Eye For Film >> Movies >> Cloudy With A Chance Of Meatballs 2 (2013) Film Review
Cloudy With A Chance Of Meatballs 2
Reviewed by: Amber Wilkinson
Despite the lack of invention in the title, the content of Cloudy With A Chance Of Meatballs 2 is rich and strange, although its trippy, LSD vibe becomes almost overwhelming in places.
It jumps into the the world of mutant food where the previous instalment left off. Flint Lockwood thinks he's going to set up his own little lab with best pal Sam, monkey Steve and assorted other chums, but he soon has his head turned by the arrival of uber-tech-guy Chester V, who looks like Steve Jobs, talks in mantras and has an orangutan-with-a-human-brain sidekick, Barb. Chester is the director of Live Corp, a super-company that views the imaginations of its Thinkonaut employees in the same way that vampires look at humans.
Chester massages Flint's ego and asserts that he needs him to go on a special mission to retrieve his food-making gizmo the Flint Lockwood Diatonic Super Mutating Dynamic Food Replicator - or the FLDSMDFR for short, which is the most fun any cast (including Bill Hader, Anna Farris and James Caan) have had with an unpronounceable word since Dr Hfuhruhurr and Miss Uumellmahaye in The Man With Two Brains.

++++

### What you have to do
Write out the stretch from "It jumps into" through "look at humans." in the film review above, word for word.

### Entries shown
++++

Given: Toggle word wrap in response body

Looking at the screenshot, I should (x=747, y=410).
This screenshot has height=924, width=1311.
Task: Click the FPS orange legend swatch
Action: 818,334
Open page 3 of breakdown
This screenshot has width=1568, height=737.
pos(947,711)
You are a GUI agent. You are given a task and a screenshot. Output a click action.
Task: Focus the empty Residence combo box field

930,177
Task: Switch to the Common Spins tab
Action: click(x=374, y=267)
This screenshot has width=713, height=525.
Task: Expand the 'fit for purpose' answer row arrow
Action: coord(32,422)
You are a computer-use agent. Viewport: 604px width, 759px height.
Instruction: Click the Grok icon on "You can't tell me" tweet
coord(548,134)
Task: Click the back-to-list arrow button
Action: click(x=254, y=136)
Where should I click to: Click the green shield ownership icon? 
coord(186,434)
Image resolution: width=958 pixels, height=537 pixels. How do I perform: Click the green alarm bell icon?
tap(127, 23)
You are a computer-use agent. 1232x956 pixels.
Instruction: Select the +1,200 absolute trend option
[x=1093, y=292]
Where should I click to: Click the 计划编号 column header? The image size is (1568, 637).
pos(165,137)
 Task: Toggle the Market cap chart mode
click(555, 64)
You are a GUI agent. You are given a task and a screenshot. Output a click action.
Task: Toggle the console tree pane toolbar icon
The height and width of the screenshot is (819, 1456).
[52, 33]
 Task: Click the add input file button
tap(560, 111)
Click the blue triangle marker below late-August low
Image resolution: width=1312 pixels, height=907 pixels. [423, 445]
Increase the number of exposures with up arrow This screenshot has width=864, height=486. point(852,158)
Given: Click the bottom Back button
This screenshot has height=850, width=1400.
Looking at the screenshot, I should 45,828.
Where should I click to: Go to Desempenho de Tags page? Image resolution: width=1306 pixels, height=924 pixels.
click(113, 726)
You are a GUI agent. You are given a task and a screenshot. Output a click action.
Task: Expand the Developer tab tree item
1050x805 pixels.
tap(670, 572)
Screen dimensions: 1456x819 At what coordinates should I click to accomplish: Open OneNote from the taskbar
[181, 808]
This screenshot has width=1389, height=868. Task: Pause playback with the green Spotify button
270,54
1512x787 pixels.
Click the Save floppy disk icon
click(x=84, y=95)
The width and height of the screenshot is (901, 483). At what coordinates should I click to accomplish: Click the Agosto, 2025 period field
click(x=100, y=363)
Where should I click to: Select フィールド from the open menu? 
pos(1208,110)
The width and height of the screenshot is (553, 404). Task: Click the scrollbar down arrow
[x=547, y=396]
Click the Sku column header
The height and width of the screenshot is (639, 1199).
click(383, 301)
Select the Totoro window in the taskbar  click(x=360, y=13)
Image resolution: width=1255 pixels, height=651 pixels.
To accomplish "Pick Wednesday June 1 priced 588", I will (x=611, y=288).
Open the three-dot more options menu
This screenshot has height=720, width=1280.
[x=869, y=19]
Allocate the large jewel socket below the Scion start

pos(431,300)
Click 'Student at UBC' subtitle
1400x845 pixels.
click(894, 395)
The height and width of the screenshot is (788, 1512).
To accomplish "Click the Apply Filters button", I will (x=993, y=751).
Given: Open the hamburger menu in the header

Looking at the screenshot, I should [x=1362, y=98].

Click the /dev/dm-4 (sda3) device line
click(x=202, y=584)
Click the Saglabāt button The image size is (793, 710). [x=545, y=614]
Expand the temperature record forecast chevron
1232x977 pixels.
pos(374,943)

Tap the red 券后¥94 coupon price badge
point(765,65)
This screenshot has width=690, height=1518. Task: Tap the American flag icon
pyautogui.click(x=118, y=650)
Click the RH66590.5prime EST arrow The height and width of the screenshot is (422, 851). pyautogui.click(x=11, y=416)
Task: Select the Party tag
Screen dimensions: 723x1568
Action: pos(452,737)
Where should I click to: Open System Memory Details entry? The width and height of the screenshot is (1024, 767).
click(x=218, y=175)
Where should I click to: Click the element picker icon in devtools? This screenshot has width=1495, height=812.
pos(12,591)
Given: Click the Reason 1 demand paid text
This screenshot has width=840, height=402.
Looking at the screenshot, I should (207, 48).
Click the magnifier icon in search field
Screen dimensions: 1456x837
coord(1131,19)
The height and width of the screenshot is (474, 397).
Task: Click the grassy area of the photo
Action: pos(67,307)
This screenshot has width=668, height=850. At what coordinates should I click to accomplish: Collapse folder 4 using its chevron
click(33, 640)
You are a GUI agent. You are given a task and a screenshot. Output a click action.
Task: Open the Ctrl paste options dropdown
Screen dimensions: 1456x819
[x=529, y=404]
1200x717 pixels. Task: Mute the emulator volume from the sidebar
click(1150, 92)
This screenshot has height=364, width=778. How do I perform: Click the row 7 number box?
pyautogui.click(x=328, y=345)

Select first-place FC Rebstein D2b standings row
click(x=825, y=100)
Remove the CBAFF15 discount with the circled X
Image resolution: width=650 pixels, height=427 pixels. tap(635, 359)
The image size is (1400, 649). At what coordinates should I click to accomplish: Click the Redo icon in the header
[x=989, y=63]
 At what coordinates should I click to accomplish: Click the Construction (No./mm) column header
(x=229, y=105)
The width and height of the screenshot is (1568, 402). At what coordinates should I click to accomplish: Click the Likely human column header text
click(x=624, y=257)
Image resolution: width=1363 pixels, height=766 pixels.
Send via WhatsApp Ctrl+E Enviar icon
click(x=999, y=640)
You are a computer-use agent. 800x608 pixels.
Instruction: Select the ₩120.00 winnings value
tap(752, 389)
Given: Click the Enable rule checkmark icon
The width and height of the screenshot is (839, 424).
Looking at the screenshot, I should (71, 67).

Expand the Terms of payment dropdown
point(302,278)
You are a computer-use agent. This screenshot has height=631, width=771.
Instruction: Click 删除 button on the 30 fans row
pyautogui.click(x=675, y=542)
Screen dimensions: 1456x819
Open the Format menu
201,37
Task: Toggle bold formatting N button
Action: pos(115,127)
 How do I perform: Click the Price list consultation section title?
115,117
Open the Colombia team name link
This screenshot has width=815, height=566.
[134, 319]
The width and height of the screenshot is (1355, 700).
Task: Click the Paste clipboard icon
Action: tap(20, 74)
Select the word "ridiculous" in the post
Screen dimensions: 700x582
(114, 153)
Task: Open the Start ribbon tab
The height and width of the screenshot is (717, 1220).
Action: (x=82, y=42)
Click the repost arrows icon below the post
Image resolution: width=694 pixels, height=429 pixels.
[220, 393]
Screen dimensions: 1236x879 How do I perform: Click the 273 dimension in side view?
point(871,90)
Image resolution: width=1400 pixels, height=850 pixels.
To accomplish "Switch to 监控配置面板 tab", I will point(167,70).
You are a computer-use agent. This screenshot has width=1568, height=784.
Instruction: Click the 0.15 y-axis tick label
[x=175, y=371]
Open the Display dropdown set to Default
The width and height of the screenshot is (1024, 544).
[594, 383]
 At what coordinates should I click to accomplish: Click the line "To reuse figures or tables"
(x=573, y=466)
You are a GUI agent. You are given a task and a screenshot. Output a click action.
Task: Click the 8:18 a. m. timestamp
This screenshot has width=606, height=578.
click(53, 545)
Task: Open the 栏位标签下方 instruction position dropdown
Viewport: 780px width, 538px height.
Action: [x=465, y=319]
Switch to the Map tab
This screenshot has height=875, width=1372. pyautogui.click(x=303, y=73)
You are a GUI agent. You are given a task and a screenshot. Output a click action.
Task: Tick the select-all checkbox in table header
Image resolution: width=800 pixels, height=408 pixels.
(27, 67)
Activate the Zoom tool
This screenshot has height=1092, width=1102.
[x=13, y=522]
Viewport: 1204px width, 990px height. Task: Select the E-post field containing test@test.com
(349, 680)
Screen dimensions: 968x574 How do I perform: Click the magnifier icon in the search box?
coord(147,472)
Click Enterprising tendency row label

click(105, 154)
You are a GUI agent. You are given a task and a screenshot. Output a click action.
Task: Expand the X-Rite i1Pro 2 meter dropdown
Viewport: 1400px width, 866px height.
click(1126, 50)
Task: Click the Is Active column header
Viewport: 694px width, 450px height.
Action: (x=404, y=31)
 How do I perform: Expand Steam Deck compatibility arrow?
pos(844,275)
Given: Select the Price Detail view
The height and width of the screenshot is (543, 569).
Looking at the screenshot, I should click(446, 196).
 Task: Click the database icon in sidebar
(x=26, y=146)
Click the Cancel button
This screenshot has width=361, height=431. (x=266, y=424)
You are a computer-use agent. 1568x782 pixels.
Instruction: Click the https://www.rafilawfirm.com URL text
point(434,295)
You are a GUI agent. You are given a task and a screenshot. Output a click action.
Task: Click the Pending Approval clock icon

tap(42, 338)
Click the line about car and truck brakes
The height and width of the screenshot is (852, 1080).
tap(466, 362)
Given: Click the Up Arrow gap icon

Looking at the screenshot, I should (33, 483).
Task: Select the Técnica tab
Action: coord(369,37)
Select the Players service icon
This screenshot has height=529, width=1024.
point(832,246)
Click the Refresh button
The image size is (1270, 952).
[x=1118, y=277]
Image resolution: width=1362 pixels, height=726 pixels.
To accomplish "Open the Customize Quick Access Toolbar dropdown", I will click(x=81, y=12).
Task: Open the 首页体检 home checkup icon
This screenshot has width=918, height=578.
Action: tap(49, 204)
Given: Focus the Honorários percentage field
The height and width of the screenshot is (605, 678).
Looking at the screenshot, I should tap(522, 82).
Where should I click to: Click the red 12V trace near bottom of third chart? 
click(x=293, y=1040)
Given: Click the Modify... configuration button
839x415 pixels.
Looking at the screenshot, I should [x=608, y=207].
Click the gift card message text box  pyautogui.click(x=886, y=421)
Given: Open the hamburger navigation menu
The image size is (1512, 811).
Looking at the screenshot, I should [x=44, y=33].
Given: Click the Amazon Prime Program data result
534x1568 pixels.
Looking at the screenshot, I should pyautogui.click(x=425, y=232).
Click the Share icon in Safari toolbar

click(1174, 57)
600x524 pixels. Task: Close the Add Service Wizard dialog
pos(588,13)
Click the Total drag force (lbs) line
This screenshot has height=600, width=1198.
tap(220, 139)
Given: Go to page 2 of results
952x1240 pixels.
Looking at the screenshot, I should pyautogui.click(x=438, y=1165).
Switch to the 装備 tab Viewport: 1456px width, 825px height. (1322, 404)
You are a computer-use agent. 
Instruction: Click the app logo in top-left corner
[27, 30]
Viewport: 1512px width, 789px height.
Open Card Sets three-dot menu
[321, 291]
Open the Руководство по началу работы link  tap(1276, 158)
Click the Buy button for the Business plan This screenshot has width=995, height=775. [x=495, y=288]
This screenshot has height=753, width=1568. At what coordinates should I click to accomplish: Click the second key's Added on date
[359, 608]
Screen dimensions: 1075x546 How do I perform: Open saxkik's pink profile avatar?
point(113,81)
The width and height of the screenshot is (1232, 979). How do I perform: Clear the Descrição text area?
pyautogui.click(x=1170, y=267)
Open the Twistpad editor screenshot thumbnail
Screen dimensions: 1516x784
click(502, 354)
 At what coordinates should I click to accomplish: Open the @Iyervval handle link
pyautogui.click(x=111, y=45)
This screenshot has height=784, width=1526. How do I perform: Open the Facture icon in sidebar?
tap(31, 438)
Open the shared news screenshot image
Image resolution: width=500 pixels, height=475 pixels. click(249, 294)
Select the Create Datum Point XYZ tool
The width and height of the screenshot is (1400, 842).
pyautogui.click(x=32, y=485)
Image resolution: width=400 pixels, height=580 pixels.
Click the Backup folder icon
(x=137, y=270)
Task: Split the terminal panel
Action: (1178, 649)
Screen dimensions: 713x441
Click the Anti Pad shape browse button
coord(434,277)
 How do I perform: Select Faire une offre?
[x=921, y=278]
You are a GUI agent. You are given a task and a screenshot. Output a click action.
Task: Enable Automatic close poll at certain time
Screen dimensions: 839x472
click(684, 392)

++++

### Final answer
It jumps into the the world of mutant food where the previous instalment left off. Flint Lockwood thinks he's going to set up his own little lab with best pal Sam, monkey Steve and assorted other chums, but he soon has his head turned by the arrival of uber-tech-guy Chester V, who looks like Steve Jobs, talks in mantras and has an orangutan-with-a-human-brain sidekick, Barb. Chester is the director of Live Corp, a super-company that views the imaginations of its Thinkonaut employees in the same way that vampires look at humans.